There were probably years of college when I lacked a car altogether when I might have bought more tanks of gas than I have since the start of the pandemic. That may seem strange, but I often borrowed wheels from my fraternity brothers (ok, usually Neal and occasionally Patrick) and basic car borrowing etiquette at my fraternity involved topping off the tank before returning it.
My employer decided to let the vast majority of my coworkers who had previously worked in an office choose whether or not they'd return. Since my role was not in the tiny minority of people who were required to come back, I opted to
stay home for the foreseeable future. Because of that, I don't expect my gasoline usage to go up anytime soon. As a bonus, at some point I'll no longer have to pay income taxes to the suburb where the office is located, although there's currently an ongoing "state of emergency" that is preventing that change for the moment.
As far as other activities that might take us out of the house, we've often usually been driving M's car, which is averaging a tank a month or so this year.

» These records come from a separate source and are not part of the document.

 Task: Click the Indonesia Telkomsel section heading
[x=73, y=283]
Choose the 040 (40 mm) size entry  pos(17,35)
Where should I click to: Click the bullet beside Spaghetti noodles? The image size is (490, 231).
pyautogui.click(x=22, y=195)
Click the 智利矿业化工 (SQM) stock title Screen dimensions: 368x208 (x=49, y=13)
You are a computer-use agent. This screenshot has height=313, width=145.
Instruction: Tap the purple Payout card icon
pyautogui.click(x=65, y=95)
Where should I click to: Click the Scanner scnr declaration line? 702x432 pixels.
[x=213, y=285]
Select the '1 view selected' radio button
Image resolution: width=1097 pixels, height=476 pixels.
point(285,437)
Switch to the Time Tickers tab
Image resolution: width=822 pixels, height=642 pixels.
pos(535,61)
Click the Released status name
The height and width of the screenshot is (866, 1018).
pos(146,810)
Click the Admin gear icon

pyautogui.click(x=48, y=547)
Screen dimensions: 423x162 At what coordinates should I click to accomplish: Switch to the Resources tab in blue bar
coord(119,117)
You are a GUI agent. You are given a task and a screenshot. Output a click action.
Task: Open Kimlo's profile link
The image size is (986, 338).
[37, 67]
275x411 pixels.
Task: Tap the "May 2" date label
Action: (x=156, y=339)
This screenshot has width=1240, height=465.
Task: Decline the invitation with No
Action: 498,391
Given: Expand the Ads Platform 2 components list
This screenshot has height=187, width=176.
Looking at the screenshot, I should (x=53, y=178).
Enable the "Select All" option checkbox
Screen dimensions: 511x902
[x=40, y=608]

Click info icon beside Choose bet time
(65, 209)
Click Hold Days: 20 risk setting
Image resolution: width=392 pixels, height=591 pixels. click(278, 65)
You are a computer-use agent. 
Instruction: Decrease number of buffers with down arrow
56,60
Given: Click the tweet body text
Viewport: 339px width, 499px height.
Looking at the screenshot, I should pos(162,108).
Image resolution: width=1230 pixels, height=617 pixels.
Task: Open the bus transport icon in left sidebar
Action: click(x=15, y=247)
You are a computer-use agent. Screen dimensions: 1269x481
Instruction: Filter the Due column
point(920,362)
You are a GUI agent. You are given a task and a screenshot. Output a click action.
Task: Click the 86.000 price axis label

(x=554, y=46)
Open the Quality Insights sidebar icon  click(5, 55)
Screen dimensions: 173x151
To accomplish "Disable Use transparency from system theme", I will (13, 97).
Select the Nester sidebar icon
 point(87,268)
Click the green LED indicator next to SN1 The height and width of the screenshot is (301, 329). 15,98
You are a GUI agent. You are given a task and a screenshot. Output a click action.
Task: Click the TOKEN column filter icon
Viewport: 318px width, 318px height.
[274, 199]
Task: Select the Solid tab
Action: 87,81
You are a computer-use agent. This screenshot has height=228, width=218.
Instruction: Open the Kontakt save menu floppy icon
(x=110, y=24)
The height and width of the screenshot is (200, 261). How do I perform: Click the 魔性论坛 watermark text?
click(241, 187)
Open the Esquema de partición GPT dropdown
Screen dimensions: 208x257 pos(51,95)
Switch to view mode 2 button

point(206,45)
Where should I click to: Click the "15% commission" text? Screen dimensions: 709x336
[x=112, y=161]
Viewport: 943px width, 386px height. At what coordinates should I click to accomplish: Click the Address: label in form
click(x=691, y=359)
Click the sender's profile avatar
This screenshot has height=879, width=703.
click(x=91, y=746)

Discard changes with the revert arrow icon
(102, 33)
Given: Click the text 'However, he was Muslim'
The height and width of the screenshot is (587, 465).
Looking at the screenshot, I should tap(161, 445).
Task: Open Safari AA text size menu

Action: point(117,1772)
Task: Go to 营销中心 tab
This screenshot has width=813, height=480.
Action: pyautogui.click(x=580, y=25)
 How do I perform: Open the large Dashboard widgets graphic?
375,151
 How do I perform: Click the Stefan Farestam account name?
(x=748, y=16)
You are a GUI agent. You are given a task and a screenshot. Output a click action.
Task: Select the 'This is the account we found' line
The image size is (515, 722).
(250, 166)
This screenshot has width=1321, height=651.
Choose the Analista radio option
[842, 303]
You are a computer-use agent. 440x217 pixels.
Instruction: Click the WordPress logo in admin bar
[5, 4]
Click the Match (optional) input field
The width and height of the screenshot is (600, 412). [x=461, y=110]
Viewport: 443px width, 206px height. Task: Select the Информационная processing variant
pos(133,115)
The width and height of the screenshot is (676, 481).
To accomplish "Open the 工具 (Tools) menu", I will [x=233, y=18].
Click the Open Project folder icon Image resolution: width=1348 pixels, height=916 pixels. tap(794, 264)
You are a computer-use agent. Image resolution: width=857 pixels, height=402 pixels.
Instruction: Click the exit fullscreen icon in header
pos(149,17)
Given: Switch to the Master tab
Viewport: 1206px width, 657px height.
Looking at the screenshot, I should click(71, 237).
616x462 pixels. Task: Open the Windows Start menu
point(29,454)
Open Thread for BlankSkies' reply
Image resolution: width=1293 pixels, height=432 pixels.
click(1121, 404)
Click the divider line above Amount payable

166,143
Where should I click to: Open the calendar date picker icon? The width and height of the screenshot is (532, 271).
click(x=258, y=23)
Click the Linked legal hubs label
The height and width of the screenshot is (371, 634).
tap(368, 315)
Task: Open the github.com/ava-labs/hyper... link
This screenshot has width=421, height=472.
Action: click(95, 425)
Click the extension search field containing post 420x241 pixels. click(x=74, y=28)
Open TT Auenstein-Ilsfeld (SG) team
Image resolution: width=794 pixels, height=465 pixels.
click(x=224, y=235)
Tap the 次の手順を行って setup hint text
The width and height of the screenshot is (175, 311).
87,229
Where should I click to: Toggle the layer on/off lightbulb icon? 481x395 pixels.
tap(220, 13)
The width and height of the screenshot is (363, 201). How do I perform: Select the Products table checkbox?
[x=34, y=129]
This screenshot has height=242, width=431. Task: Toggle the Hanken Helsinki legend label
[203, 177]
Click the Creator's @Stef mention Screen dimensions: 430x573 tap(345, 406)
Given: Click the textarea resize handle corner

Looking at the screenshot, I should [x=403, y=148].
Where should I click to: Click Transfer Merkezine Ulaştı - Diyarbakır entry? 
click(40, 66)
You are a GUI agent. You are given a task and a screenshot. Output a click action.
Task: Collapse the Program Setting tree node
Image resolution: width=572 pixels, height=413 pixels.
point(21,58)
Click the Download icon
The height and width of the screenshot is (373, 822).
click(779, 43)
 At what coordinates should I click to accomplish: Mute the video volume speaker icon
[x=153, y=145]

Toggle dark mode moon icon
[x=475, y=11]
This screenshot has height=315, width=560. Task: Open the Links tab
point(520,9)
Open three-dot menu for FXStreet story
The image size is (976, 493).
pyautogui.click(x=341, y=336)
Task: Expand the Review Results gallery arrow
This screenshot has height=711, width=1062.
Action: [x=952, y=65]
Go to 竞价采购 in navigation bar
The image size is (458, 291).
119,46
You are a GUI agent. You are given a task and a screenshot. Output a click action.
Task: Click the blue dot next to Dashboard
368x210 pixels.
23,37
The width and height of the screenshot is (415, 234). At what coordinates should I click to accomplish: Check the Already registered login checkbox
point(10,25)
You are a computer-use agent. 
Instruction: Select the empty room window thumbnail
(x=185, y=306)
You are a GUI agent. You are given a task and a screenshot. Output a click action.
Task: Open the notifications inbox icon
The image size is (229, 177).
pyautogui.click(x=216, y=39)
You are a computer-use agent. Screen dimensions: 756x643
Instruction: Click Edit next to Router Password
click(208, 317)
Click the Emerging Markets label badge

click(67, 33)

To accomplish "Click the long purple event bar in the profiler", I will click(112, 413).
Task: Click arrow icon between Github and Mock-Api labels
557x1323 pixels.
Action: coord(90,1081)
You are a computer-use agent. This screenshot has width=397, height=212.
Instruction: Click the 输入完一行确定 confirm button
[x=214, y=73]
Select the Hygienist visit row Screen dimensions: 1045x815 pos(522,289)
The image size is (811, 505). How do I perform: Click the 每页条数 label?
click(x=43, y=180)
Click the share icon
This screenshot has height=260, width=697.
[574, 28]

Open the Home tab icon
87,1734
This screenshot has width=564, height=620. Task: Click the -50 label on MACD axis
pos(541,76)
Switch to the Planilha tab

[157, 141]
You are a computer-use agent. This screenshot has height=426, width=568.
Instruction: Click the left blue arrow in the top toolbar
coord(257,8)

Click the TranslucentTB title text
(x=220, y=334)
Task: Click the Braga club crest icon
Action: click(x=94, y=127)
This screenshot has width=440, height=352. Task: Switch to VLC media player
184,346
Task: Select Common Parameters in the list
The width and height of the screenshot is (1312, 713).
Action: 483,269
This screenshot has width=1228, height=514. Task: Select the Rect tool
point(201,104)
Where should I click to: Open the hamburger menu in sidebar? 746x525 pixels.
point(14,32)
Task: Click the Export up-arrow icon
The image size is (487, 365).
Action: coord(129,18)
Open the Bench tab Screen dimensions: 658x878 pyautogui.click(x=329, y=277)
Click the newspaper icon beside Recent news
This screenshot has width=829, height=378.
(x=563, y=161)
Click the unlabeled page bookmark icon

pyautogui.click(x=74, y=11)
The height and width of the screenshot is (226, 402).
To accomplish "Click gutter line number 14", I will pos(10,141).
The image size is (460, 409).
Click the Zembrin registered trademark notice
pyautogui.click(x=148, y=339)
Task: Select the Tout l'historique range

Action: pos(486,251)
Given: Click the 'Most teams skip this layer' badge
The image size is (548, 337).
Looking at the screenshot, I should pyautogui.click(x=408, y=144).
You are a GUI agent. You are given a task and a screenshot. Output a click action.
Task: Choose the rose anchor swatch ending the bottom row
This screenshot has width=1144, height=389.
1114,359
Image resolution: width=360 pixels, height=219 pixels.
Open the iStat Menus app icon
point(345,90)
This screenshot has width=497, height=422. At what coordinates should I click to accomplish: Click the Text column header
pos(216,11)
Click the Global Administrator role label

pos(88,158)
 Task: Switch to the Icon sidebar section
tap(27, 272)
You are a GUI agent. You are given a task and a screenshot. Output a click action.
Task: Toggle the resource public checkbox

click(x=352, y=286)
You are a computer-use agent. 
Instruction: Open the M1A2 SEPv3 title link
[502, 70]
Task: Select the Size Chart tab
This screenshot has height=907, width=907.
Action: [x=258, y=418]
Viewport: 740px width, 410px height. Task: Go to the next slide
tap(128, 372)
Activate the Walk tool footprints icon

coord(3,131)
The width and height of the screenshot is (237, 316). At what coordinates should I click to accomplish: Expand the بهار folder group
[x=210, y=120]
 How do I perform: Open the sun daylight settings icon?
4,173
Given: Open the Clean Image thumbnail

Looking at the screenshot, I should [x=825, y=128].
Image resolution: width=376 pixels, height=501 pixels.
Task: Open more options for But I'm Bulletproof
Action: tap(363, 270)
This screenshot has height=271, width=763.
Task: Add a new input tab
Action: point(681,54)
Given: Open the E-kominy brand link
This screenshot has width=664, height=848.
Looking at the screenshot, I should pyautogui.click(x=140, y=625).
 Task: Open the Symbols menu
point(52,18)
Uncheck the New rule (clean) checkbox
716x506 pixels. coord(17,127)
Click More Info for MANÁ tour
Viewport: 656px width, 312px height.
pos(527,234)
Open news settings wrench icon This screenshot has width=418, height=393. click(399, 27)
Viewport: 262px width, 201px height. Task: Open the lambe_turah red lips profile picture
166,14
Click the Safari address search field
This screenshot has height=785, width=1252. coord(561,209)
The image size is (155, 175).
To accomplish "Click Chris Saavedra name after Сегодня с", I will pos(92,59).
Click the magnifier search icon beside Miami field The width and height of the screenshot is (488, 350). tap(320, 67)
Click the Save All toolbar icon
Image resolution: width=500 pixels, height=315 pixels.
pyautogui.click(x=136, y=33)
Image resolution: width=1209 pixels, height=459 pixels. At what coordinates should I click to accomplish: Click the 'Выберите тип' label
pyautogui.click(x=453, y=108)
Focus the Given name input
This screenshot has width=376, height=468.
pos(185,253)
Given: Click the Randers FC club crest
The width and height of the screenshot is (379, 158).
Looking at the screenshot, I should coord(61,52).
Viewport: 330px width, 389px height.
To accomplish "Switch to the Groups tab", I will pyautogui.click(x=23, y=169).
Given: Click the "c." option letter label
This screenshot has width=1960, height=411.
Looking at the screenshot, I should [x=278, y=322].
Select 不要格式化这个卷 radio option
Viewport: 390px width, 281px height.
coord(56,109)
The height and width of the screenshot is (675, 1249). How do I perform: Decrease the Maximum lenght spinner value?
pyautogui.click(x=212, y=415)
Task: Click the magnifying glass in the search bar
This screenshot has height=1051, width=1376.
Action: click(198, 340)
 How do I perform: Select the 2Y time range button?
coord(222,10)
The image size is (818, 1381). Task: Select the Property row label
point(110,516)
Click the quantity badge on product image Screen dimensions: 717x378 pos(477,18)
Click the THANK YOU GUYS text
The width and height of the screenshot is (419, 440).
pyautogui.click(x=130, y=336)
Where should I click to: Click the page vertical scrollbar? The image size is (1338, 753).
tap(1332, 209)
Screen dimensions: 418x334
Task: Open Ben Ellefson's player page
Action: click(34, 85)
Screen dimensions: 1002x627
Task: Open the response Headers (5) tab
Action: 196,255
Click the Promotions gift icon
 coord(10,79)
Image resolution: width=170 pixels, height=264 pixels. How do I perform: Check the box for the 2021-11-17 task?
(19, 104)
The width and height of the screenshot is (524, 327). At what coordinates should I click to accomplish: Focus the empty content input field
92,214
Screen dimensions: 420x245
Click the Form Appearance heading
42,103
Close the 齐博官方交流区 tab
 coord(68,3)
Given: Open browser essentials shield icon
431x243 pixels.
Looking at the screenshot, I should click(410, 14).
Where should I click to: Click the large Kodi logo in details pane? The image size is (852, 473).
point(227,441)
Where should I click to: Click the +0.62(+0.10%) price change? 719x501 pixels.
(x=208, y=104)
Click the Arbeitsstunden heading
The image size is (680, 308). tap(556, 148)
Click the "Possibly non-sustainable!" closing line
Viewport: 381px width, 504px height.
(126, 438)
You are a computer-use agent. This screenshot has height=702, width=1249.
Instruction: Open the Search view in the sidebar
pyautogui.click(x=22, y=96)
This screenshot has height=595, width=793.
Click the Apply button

Since we'd only had her car
two months before the pandemic started, it's unclear what her normal mileage would have been, but clearly it would have been more than a tank a month!
While thing are starting to open up again (notably, baseball and concerts and movies are all back to some extent), the whole "having a baby" thing puts a big damper on going out and doing activities anyway, so much so that M and I had a serious conversation about whether it really made sense for us to continue to own two cars. This was a particularly relevant conversation because the selling price for used cars has skyrocketed in the last few months due to supply chain issues, and I have several coworkers who unloaded used cars for 40% higher than blue book or more. If those numbers held, I could probably get $7500 or more for my
2010 Honda Civic, which is a pretty significant chunk of what I paid for it. The question, of course, was when would we need a second car? Since work could theoretically recall us into the office at any point (unlikely, but still) and the car was long ago
paid off and isn't costing us very much in insurance or gas right now, M convinced me that this particularly idea would have been premature optimization.
I figure this just makes it more likely that I can drive it until
I was fifty, by which point I expect there to be many electric cars on the market, and I won't need to worry about gas again. While all of my friends who own Tesla's love them, I personally have no need to be on the bleeding/leading edge of technology, so that works.